Tuesday, December 11, 2012

Paths to the Inexplicable

Current scientific cosmology tells us that as we go back in time we lose organization, we lose complexity, space shrinks and eventually we come to something called a singularity, which is next to nothing.  In this view, more arises from less; the logical conclusion of more arising from less is that something arises from nothing.  That something can arise from a nothing, however, is inexplicable.

Western religious cosmology tells us that for all eternity there is a “More,” a God or Absolute, and at some point in eternity, this More gives rise to lesser creatures like us.  The presence of  this superabundant being from the git-go is inexplicable.

Thus, both scientific and religious cosmologies lead us back to the inexplicable.

Can any reasonable cosmology escape the inexplicable?  I don’t think so. But there is an interesting middle ground between the view of Western Science and Western Religion on this topic.  If we are to escape the inexplicable at the base of getting more from less, than we have to posit an eternal something.  (Here eternal can mean either an endless sequence of time or that which exists outside of, and gives rise to, time.)  But that eternal something does not have to be “a More.”   It could be the simplest something capable of giving rise to more.  It could be merely the potential for being – a potential that inevitably become actualized.   This is the nature of Lao Tze’s Tao.

Western theology posits its deity as grand and splendid.  Its predominant analogy is with the earthly King or Emperor.  Its focus is power.  The Jews sought power but were constantly under the feet of conquering forces.  The Christians aligned with the Roman Emperor and became themselves imperial.  Islam created its own empire by force.  (The best way to beat the devil, it seems, is to become the devil.)

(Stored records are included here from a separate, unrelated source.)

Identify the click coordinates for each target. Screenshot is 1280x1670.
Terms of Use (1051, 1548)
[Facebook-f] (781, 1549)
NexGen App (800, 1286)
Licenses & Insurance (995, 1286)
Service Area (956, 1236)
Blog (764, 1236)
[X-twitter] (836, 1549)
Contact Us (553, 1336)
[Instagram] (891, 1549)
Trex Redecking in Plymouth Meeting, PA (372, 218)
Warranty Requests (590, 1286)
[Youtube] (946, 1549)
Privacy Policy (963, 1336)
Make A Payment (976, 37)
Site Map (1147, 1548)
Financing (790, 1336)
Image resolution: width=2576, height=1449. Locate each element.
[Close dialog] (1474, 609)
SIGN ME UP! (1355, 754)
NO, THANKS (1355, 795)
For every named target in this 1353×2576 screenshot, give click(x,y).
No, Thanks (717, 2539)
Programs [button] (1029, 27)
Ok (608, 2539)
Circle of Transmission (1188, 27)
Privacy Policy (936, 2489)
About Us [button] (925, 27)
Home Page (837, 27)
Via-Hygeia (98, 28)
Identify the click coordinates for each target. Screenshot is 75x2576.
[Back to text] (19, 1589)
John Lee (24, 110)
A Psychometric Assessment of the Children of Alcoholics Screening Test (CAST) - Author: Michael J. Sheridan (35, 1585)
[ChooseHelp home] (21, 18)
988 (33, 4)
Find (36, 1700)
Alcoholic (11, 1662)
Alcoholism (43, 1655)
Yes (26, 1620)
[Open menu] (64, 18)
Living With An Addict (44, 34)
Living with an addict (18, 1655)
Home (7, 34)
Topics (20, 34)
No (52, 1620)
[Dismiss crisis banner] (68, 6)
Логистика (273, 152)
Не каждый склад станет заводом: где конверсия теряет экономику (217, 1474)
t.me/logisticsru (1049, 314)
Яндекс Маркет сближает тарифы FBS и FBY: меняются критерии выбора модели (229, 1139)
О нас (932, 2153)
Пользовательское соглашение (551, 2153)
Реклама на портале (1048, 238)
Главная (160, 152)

Old Lao Tze had seen enough of empire to think it the opposite of the divine.  For Lao, the divine was the lowest and the humblest.  It was the soil into which the seed could be planted and the water which brought the plant forth.  In this cosmology, the eternally Less “gives” rise to ephemerally More.  But the Giver and the Given are a two that is also One; even less than one, perhaps, but never quite a None.  Inexplicable still, yet humanely so.